O antigo responsável do BdP disse ainda que "havia uma grande desconfiança, quer da parte das autoridades bancárias europeias, quer da parte da Comissão Europeia, da possibilidade de vender" o banco.

"A questão é: o que é que aconteceria se a venda não tivesse tido lugar?", perguntou.

O Novo Banco foi criado em agosto de 2014 na resolução do Banco Espírito Santo (BES). Em 2017, aquando da venda de 75% do banco à Lone Star, foi criado um mecanismo de capitalização contingente, pelo qual o Fundo de Resolução se comprometeu a, até 2026, cobrir perdas com ativos "tóxicos" com que o Novo Banco ficou do BES até 3890 milhões de euros.

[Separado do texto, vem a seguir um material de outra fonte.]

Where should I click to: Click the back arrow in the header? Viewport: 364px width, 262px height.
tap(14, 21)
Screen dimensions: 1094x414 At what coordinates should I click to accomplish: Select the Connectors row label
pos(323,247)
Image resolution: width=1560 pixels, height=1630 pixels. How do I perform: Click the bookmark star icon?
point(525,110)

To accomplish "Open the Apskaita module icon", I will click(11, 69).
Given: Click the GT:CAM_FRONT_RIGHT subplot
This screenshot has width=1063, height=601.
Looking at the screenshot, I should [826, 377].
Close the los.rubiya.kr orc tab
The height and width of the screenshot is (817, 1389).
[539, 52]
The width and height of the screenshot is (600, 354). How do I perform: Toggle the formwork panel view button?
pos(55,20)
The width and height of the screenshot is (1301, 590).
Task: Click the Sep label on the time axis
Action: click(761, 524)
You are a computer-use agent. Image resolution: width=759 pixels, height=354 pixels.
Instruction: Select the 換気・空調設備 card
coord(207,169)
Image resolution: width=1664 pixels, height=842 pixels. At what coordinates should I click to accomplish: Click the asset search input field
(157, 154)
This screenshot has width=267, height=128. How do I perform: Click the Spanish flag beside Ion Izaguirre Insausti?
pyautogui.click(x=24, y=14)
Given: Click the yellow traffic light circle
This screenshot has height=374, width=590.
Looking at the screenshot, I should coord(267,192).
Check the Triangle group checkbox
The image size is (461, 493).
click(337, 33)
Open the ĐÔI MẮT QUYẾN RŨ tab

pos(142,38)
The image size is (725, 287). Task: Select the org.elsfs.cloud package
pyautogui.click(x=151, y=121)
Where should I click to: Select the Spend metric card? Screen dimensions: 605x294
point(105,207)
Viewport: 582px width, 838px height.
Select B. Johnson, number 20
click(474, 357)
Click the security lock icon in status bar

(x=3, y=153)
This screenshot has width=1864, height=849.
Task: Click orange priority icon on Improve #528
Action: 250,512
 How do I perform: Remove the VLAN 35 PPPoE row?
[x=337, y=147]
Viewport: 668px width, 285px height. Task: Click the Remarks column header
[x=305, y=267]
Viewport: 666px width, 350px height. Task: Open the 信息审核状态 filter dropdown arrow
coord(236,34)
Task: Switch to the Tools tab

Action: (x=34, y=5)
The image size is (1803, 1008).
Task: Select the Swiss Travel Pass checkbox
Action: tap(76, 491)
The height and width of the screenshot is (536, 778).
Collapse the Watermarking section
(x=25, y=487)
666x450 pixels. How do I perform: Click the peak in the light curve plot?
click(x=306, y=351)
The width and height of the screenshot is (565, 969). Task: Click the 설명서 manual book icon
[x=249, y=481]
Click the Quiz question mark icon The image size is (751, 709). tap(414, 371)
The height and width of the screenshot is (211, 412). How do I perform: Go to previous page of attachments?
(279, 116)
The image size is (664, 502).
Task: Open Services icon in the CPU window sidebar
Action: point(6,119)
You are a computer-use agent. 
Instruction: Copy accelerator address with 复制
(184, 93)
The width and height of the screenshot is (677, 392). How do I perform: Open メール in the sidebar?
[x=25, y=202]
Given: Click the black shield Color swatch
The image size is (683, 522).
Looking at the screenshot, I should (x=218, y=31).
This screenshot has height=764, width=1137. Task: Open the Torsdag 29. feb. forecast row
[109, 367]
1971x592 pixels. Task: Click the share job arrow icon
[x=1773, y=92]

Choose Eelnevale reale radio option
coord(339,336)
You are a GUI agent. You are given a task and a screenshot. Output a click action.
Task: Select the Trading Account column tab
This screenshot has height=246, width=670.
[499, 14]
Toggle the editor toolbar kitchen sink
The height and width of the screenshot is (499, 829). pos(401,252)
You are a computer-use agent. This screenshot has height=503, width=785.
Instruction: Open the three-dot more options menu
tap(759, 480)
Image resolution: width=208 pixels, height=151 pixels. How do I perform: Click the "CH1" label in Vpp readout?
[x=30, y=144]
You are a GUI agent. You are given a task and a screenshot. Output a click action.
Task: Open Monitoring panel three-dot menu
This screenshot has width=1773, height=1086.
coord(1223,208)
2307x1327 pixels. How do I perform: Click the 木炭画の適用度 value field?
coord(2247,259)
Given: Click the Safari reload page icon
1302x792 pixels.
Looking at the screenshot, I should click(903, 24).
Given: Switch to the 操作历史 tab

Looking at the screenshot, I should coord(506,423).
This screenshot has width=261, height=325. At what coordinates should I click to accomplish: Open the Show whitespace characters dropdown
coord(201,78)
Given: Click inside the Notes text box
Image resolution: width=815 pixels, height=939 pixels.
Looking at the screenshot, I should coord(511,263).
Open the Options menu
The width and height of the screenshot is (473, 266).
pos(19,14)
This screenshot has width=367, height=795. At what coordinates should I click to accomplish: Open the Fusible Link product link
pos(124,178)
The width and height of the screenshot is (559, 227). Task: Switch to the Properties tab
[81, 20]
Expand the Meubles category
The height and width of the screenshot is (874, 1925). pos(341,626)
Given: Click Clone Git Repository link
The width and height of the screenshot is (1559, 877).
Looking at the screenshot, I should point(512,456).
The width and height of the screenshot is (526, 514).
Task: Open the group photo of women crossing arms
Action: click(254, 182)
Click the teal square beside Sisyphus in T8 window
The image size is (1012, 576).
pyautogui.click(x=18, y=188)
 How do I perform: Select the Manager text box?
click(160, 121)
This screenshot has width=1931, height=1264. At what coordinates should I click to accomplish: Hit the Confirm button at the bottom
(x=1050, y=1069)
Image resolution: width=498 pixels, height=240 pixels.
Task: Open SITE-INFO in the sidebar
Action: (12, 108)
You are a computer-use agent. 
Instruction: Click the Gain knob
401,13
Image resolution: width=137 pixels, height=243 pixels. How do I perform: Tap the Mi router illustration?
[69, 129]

O Novo Banco já consumiu 2976 milhões de euros de dinheiro público e, pelo contrato, pode ir buscar mais 914 milhões de euros.

A instituição teve prejuízos de 1329,3 milhões de euros em 2020, um agravamento face aos 1058,8 milhões registados em 2019. Já quanto ao valor a pedir ao Fundo de Resolução, o Novo Banco indicou que serão 598,3 milhões de euros.

"Não houve nenhuma complacência" com a família Espírito Santo

Carlos Costa disse ainda que "não houve nenhuma complacência" no afastamento da família Espírito Santo do BES, justificando a decisão de não o ter feito imediatamente.

"Não houve nenhuma complacência nessa matéria. Mas houve um grande rigor do ponto de vista da constituição de provas, porque não basta ter sentimentos, não basta ter indícios", disse, respondendo a João Paulo Correia (PS) sobre o adiamento da família Espírito Santo do banco.

"O afastamento da família Espírito Santo do BES foi anunciado no final do primeiro trimestre [de 2014], pedindo um plano de sucessão e de saída", referiu, admitindo que o Banco de Portugal estava "a fazer uma operação puxando ao limite o enquadramento legal existente" para o fazer.